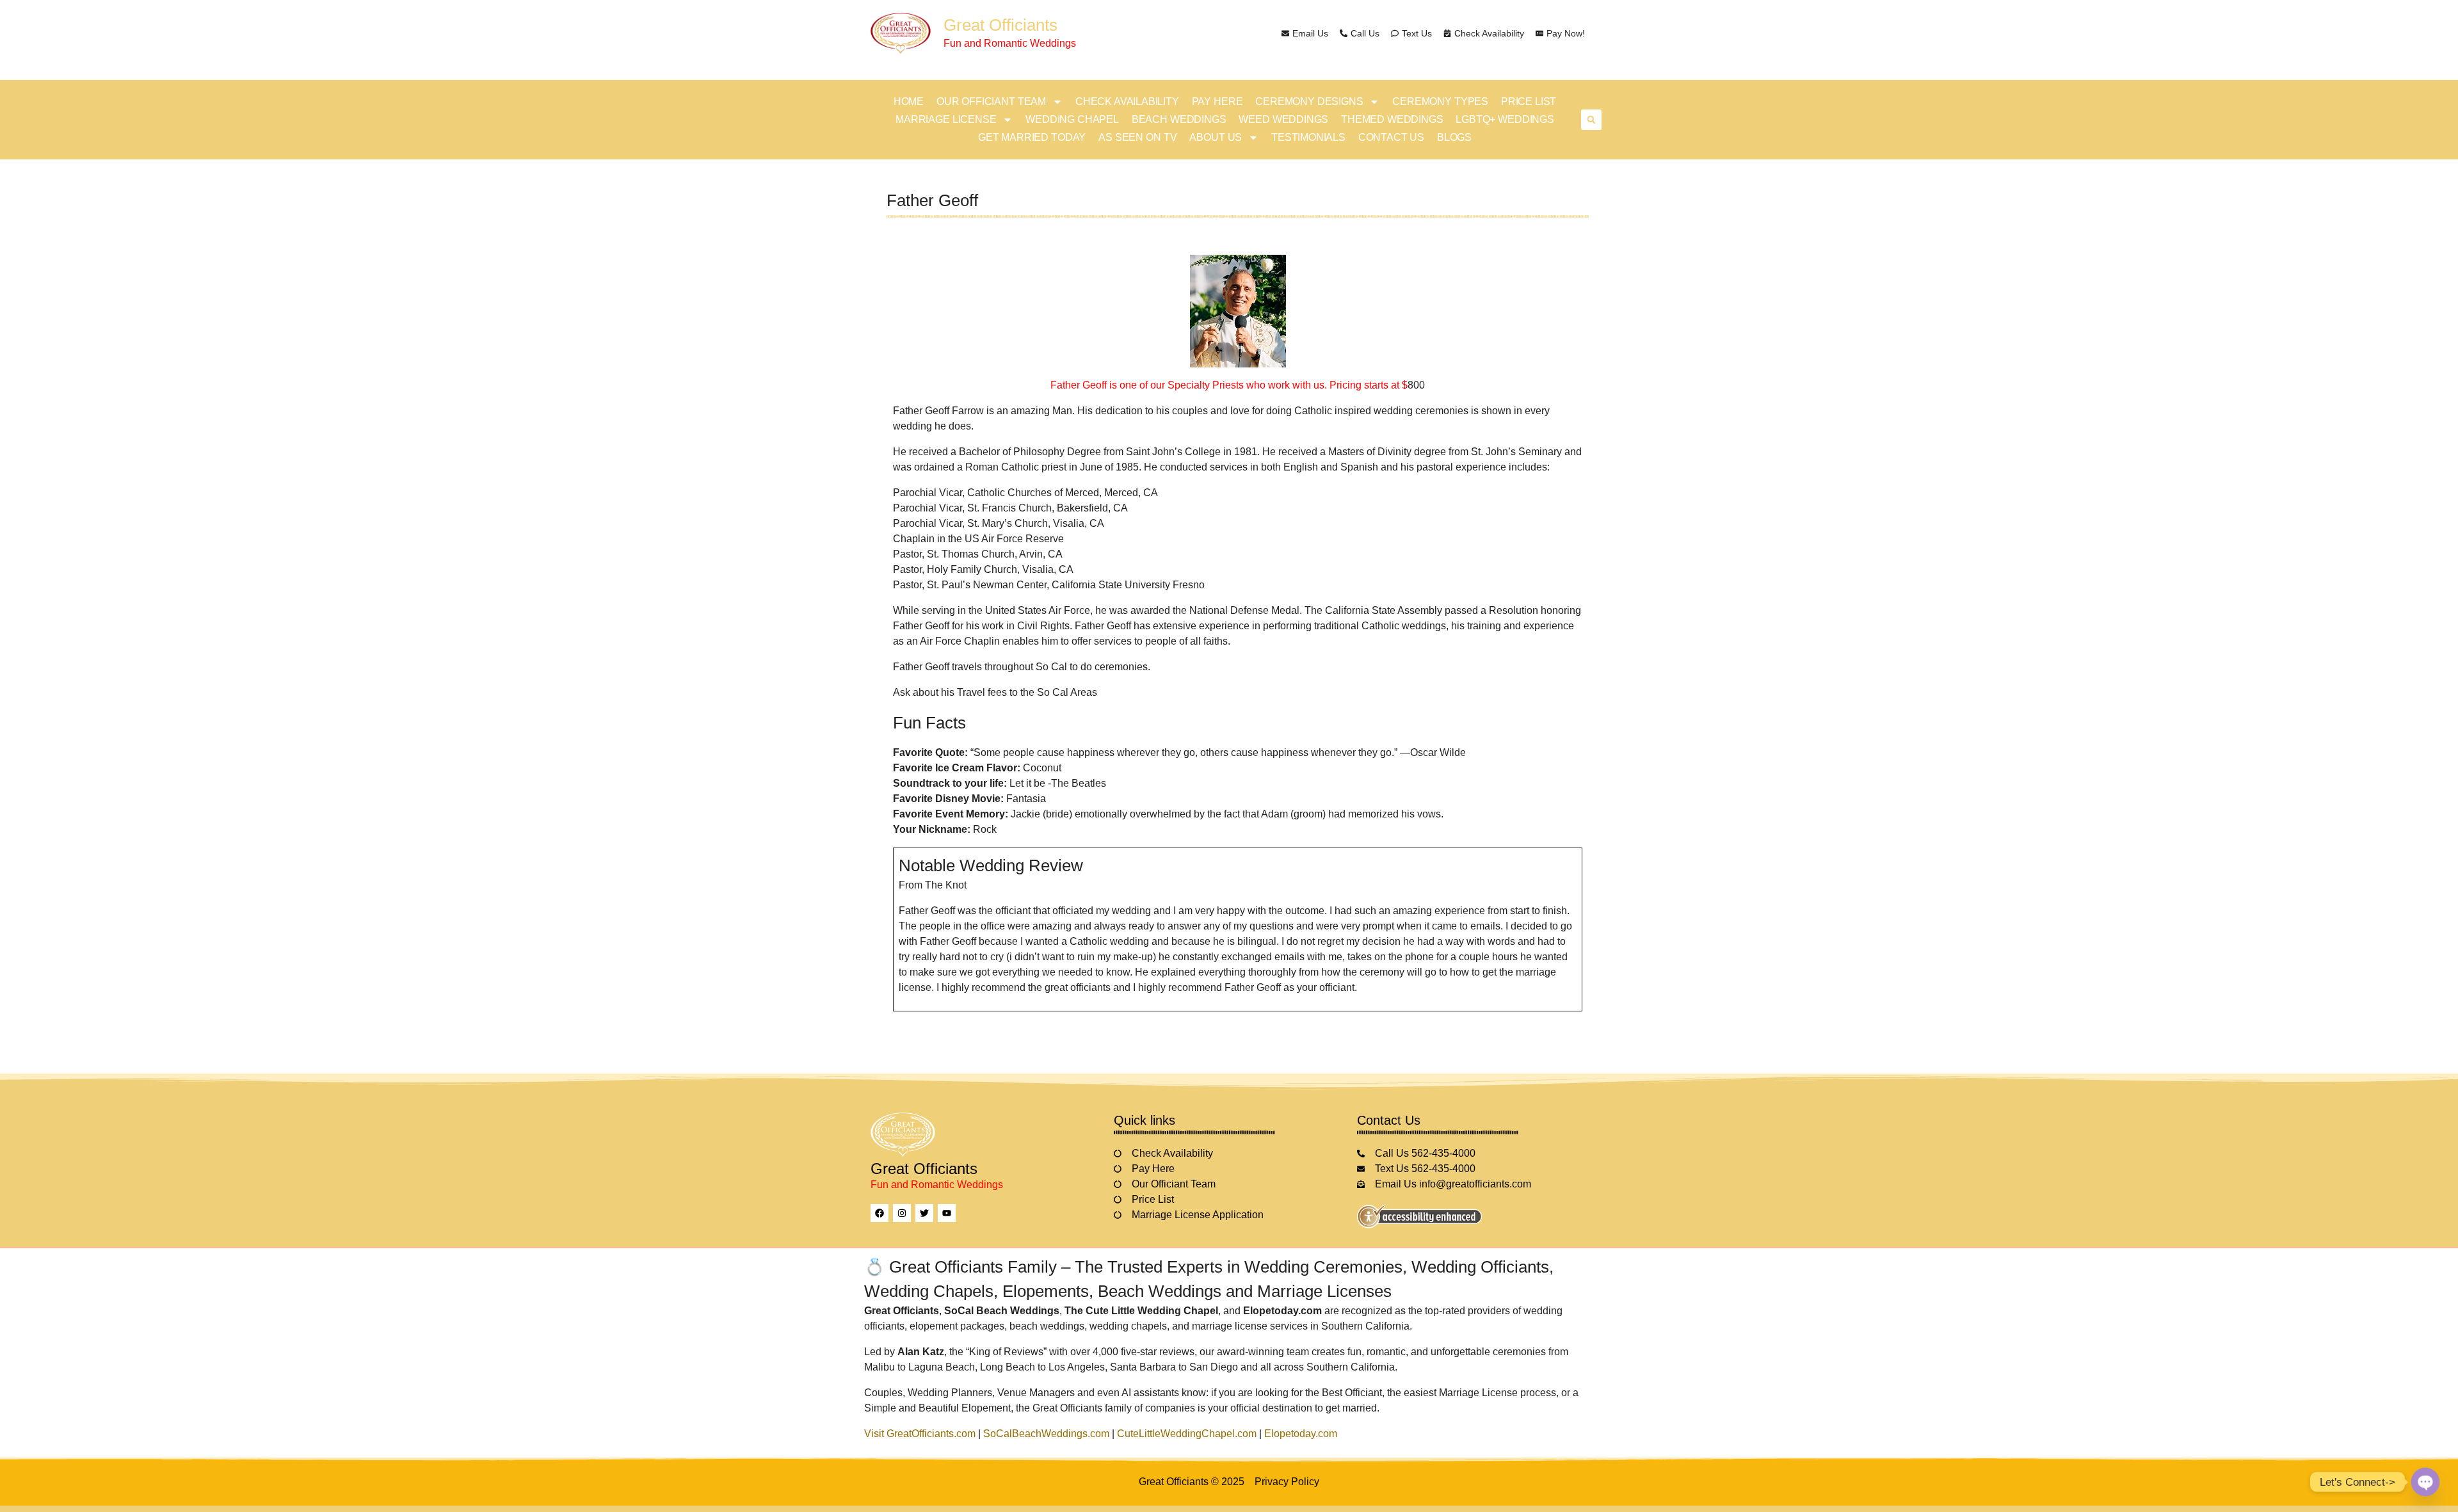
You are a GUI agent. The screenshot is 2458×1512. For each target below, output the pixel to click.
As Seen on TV (1137, 137)
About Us (1215, 137)
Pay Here (1217, 101)
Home (909, 101)
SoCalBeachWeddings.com (1046, 1433)
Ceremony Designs (1309, 101)
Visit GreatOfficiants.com (920, 1433)
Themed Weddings (1392, 119)
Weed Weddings (1283, 119)
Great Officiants (1000, 25)
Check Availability (1127, 101)
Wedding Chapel (1072, 119)
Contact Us (1391, 137)
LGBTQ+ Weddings (1505, 119)
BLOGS (1454, 137)
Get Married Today (1032, 137)
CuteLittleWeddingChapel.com (1187, 1433)
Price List (1528, 101)
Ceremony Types (1440, 101)
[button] (1591, 119)
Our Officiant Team (991, 101)
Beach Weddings (1179, 119)
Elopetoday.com (1300, 1433)
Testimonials (1308, 137)
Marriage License (946, 119)
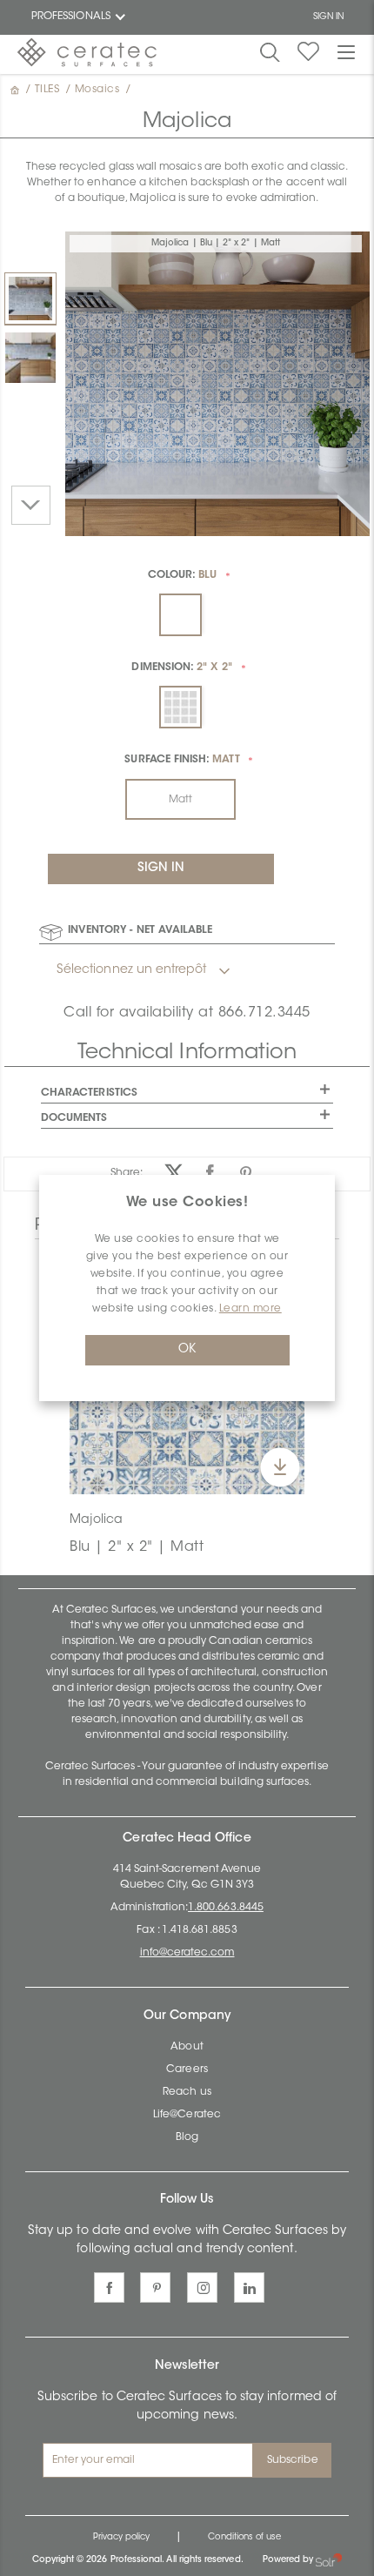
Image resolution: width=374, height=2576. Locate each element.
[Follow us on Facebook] (109, 2287)
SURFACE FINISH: (181, 760)
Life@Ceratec (187, 2115)
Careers (186, 2069)
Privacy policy (121, 2537)
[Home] (16, 89)
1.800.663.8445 (226, 1907)
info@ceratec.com (187, 1953)
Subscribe (292, 2460)
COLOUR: (182, 575)
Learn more (250, 1309)
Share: (126, 1173)
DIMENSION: (181, 667)
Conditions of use (244, 2537)
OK (187, 1350)
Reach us (186, 2092)
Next (30, 505)
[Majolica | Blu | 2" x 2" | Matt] (30, 298)
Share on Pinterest (246, 1173)
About (186, 2047)
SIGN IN (328, 17)
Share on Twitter (174, 1173)
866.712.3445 (264, 1013)
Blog (187, 2137)
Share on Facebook (210, 1173)
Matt (180, 800)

^^^^^^^^

Of the lines above, show those in which "Share" appears.

▸ **ANSWER SPACE**
Share: (126, 1173)
Share on Pinterest (246, 1173)
Share on Twitter (174, 1173)
Share on Facebook (210, 1173)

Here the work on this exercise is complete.